##### Data under study #####

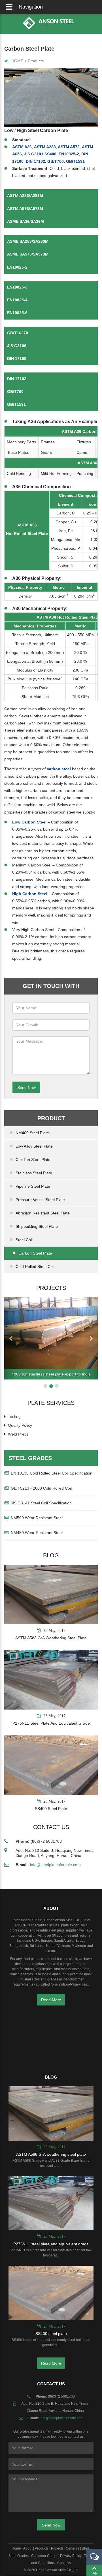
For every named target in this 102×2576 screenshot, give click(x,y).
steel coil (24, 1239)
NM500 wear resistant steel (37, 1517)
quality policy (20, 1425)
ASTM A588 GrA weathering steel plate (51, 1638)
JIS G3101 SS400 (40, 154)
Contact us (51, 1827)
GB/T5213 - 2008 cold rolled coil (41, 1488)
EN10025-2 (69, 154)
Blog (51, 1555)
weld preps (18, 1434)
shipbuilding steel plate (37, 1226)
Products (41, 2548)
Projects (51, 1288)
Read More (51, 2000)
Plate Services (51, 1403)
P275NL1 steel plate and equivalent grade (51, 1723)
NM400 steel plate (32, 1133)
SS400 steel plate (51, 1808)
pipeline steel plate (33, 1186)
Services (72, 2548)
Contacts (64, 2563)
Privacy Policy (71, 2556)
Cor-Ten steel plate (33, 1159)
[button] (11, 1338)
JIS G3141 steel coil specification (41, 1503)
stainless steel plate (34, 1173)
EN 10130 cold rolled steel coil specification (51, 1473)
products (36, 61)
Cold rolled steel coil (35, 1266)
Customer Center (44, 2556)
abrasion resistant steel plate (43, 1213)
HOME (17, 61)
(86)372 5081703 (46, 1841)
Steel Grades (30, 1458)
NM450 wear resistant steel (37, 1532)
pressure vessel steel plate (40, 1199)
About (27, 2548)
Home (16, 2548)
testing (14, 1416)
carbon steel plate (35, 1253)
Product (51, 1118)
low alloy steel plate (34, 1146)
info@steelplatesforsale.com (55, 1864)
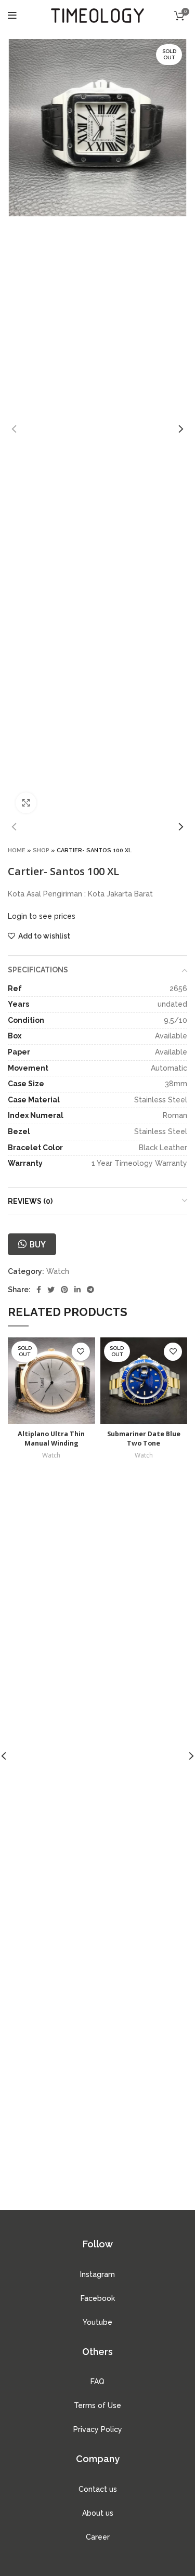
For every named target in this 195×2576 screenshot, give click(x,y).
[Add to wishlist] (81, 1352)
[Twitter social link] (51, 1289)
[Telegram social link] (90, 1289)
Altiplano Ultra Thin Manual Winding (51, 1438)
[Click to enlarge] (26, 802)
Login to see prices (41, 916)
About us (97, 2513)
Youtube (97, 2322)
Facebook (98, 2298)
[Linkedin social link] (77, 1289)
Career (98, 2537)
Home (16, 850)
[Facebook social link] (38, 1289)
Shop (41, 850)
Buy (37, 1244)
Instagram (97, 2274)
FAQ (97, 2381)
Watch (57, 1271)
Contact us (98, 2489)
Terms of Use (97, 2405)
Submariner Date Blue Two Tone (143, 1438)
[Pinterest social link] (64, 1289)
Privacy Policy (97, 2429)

#####
##### Data under study #####

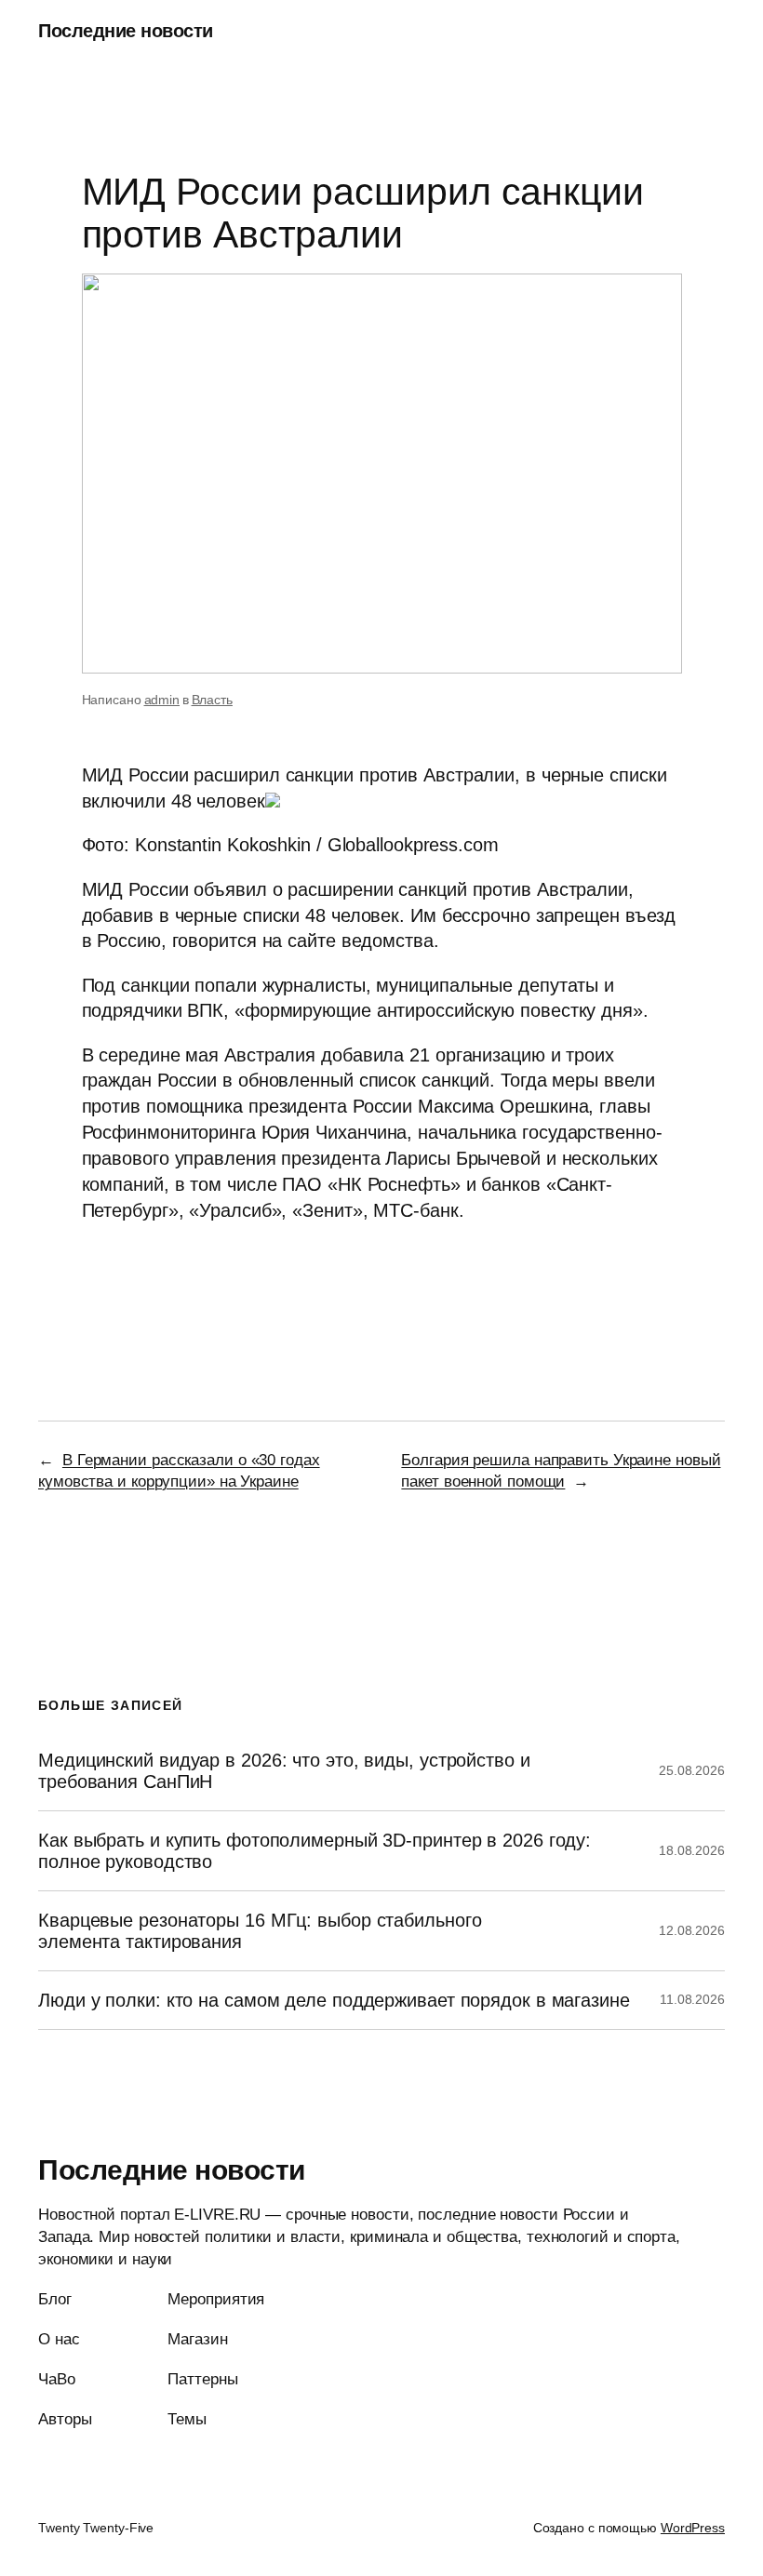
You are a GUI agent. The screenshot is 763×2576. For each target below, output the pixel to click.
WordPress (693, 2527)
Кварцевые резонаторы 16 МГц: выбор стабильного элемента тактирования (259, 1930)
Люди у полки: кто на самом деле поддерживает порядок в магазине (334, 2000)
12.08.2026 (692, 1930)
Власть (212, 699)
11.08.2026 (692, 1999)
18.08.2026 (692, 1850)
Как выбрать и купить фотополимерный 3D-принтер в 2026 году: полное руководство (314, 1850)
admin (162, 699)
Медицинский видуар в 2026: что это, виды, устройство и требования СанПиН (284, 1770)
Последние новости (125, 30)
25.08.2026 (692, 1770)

#####

→ What you will do: Search the material for the string "wear" and return each line that has it.

→ Response below:
NM500 wear resistant steel (37, 1517)
NM450 wear resistant steel (37, 1532)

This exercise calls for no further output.